++++ Data supplied
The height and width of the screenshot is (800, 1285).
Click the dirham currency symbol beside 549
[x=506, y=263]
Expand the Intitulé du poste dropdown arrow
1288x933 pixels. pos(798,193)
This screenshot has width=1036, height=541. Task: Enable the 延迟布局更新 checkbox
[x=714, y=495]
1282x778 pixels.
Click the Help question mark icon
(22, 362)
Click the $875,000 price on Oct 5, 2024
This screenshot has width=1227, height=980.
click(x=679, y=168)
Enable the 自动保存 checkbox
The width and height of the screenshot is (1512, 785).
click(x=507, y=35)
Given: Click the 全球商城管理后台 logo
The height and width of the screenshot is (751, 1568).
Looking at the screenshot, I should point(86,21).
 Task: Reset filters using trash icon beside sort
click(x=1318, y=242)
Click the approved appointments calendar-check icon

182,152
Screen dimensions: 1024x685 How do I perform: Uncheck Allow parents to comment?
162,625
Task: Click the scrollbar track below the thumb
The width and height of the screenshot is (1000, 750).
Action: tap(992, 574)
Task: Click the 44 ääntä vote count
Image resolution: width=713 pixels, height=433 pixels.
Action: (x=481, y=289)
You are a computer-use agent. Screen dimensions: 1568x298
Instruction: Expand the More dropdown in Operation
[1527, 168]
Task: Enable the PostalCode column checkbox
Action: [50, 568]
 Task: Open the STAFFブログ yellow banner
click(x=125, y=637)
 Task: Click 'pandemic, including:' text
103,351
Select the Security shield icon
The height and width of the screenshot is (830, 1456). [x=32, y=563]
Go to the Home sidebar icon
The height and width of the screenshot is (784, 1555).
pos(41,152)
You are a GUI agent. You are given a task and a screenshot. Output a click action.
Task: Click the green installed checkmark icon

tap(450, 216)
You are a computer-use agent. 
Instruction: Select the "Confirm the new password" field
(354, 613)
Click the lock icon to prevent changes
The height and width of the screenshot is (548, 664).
++++++++
▶ **Brief**
Copy out every line above, character for character, without changing, adding, or dropping anything.

▶ **Output for this task**
The height and width of the screenshot is (800, 1285).
Click the dirham currency symbol beside 549
[x=506, y=263]
Expand the Intitulé du poste dropdown arrow
1288x933 pixels. pos(798,193)
This screenshot has width=1036, height=541. Task: Enable the 延迟布局更新 checkbox
[x=714, y=495]
1282x778 pixels.
Click the Help question mark icon
(22, 362)
Click the $875,000 price on Oct 5, 2024
This screenshot has width=1227, height=980.
click(x=679, y=168)
Enable the 自动保存 checkbox
The width and height of the screenshot is (1512, 785).
click(x=507, y=35)
Given: Click the 全球商城管理后台 logo
The height and width of the screenshot is (751, 1568).
Looking at the screenshot, I should point(86,21).
 Task: Reset filters using trash icon beside sort
click(x=1318, y=242)
Click the approved appointments calendar-check icon

182,152
Screen dimensions: 1024x685 How do I perform: Uncheck Allow parents to comment?
162,625
Task: Click the scrollbar track below the thumb
The width and height of the screenshot is (1000, 750).
Action: tap(992, 574)
Task: Click the 44 ääntä vote count
Image resolution: width=713 pixels, height=433 pixels.
Action: (x=481, y=289)
You are a computer-use agent. Screen dimensions: 1568x298
Instruction: Expand the More dropdown in Operation
[1527, 168]
Task: Enable the PostalCode column checkbox
Action: [50, 568]
 Task: Open the STAFFブログ yellow banner
click(x=125, y=637)
 Task: Click 'pandemic, including:' text
103,351
Select the Security shield icon
The height and width of the screenshot is (830, 1456). [x=32, y=563]
Go to the Home sidebar icon
The height and width of the screenshot is (784, 1555).
pos(41,152)
You are a GUI agent. You are given a task and a screenshot. Output a click action.
Task: Click the green installed checkmark icon

tap(450, 216)
You are a computer-use agent. 
Instruction: Select the "Confirm the new password" field
(354, 613)
Click the lock icon to prevent changes
The height and width of the screenshot is (548, 664).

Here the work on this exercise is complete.